▶ [WHAT IS REQUIRED]: The requested output is every line from the one with "Expand review using the blue chevron" through the last line below, printed exactly.
------------------------------------------------
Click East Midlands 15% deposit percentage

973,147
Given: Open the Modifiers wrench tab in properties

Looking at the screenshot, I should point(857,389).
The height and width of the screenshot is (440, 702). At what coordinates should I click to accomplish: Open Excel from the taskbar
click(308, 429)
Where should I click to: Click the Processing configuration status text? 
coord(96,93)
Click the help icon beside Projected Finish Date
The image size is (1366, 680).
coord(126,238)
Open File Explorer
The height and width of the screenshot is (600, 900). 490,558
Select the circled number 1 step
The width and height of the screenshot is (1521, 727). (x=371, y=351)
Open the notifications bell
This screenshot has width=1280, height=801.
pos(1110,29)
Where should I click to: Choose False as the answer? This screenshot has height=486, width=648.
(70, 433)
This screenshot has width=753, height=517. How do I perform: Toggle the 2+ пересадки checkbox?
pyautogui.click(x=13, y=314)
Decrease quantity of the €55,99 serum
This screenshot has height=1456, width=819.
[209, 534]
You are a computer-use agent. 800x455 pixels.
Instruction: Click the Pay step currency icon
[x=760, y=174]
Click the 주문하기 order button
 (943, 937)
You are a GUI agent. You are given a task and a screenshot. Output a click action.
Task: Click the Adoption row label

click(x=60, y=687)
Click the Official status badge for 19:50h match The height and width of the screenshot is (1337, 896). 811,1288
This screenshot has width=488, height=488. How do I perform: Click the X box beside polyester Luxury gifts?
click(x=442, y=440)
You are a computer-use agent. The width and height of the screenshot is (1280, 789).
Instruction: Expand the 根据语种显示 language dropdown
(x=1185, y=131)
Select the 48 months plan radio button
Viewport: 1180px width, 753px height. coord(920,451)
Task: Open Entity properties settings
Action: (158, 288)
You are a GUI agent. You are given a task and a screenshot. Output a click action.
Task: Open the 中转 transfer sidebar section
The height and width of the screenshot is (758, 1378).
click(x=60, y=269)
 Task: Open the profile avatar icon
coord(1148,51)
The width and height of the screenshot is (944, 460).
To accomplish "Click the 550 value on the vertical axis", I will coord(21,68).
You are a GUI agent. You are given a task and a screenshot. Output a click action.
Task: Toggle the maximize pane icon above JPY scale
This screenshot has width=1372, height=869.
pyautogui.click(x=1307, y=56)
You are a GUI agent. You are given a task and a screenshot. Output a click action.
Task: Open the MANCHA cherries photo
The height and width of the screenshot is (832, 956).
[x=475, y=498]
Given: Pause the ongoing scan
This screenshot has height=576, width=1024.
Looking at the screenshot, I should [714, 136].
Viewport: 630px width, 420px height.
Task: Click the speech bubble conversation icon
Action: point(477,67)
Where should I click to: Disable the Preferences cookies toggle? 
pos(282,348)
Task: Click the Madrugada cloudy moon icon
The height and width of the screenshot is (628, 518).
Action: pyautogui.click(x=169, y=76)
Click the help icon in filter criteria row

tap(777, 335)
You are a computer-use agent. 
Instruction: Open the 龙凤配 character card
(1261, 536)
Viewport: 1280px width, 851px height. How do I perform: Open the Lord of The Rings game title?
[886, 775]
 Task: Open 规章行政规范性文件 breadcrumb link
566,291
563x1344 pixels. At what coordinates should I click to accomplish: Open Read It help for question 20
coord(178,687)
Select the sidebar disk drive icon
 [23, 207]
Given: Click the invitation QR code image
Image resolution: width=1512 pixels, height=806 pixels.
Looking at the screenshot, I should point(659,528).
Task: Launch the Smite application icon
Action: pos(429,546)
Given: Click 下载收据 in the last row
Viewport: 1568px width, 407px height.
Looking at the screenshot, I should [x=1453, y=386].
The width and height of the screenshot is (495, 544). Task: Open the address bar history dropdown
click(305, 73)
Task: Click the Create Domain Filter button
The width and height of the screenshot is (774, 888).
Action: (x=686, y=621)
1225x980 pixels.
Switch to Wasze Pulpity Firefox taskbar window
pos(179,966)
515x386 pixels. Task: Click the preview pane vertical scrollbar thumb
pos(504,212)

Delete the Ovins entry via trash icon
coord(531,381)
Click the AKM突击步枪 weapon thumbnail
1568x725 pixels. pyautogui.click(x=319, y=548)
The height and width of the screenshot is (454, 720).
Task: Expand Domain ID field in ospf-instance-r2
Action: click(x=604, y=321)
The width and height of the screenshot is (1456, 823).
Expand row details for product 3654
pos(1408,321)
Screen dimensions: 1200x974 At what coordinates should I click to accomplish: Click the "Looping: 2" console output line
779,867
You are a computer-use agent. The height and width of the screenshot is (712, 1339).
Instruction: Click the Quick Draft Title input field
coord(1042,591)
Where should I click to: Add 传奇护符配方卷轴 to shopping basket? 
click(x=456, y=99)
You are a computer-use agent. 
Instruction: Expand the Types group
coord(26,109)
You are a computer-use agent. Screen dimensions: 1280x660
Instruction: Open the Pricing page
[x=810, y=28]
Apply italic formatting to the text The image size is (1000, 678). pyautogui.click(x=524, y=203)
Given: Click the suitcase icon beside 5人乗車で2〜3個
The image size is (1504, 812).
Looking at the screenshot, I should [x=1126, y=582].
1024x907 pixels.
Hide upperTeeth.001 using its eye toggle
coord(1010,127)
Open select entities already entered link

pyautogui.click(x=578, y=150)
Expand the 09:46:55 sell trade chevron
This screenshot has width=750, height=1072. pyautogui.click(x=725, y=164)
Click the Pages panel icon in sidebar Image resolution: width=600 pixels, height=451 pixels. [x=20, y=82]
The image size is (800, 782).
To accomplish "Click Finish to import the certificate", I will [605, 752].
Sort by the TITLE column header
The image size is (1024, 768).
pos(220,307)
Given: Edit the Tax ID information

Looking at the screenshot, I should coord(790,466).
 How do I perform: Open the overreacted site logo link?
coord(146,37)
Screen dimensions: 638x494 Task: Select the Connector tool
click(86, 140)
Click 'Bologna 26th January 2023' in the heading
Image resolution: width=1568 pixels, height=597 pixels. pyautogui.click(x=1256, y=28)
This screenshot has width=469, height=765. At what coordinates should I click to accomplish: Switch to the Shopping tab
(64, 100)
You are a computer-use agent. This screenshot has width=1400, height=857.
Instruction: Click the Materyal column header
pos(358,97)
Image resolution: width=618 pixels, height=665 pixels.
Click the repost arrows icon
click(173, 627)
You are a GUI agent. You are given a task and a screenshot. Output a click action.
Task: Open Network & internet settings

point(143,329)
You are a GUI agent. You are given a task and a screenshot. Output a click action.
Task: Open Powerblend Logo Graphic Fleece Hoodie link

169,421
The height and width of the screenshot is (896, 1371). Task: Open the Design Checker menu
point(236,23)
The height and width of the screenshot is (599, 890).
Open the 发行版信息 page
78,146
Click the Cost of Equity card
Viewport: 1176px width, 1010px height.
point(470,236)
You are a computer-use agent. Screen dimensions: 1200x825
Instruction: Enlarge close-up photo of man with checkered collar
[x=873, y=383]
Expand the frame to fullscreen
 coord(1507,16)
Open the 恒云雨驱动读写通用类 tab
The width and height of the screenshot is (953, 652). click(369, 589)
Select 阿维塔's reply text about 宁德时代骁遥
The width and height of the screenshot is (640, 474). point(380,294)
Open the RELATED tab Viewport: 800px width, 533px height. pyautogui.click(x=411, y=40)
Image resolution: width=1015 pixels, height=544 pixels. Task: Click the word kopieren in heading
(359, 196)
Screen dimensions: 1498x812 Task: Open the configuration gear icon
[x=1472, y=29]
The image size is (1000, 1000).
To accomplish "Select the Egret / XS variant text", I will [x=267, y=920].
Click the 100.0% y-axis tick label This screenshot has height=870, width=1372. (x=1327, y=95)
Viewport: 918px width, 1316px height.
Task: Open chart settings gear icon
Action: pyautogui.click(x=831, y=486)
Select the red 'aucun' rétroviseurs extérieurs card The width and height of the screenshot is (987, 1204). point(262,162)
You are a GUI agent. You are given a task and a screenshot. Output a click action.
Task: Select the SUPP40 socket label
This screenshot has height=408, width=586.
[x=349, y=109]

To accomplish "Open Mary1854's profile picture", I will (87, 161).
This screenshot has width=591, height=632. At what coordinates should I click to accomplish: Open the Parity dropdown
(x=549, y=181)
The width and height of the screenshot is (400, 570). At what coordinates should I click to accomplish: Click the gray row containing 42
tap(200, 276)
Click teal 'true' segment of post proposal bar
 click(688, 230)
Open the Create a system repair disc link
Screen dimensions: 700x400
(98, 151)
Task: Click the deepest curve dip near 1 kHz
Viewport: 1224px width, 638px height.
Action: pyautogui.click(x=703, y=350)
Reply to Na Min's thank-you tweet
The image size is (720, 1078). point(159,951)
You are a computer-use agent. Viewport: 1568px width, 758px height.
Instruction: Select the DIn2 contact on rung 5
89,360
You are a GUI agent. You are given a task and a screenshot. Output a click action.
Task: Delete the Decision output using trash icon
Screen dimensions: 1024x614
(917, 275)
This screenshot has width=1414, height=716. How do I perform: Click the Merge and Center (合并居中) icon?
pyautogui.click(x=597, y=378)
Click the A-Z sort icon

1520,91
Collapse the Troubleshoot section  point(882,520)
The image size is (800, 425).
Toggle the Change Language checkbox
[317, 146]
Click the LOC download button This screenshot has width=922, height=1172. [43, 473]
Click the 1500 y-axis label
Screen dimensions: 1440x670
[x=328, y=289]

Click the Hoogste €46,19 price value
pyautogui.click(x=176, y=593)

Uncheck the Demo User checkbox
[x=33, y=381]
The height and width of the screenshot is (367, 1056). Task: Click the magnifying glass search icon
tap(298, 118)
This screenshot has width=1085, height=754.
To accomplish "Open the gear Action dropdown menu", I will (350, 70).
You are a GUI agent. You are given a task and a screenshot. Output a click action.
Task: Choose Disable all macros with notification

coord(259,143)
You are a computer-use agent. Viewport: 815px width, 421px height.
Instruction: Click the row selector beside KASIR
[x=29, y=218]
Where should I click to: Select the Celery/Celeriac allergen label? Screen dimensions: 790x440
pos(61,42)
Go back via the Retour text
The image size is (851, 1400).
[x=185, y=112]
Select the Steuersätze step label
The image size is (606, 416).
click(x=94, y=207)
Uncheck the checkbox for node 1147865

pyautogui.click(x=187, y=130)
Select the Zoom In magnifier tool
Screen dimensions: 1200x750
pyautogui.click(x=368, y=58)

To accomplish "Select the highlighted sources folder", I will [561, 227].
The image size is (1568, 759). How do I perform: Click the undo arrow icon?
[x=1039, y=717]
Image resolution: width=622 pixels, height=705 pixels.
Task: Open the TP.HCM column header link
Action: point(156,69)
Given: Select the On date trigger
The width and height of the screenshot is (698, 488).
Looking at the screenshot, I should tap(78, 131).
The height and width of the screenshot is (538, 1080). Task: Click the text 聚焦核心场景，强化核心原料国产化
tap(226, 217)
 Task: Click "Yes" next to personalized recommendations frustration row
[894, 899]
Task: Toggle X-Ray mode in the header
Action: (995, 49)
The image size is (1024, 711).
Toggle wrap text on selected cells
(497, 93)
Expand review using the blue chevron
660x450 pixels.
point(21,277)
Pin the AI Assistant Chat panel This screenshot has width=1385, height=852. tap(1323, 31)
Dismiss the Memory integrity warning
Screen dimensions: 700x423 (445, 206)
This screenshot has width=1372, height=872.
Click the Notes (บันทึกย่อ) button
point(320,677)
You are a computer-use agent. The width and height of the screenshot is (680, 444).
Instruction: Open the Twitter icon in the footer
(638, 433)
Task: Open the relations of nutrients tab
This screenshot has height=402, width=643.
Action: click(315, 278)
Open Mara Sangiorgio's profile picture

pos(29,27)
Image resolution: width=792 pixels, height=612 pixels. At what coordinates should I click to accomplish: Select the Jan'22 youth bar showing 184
------------------------------------------------
▶ [EXERCISE RESULT]:
Expand review using the blue chevron
660x450 pixels.
point(21,277)
Pin the AI Assistant Chat panel This screenshot has width=1385, height=852. tap(1323, 31)
Dismiss the Memory integrity warning
Screen dimensions: 700x423 (445, 206)
This screenshot has width=1372, height=872.
Click the Notes (บันทึกย่อ) button
point(320,677)
You are a computer-use agent. The width and height of the screenshot is (680, 444).
Instruction: Open the Twitter icon in the footer
(638, 433)
Task: Open the relations of nutrients tab
This screenshot has height=402, width=643.
Action: click(315, 278)
Open Mara Sangiorgio's profile picture

pos(29,27)
Image resolution: width=792 pixels, height=612 pixels. At what coordinates should I click to accomplish: Select the Jan'22 youth bar showing 184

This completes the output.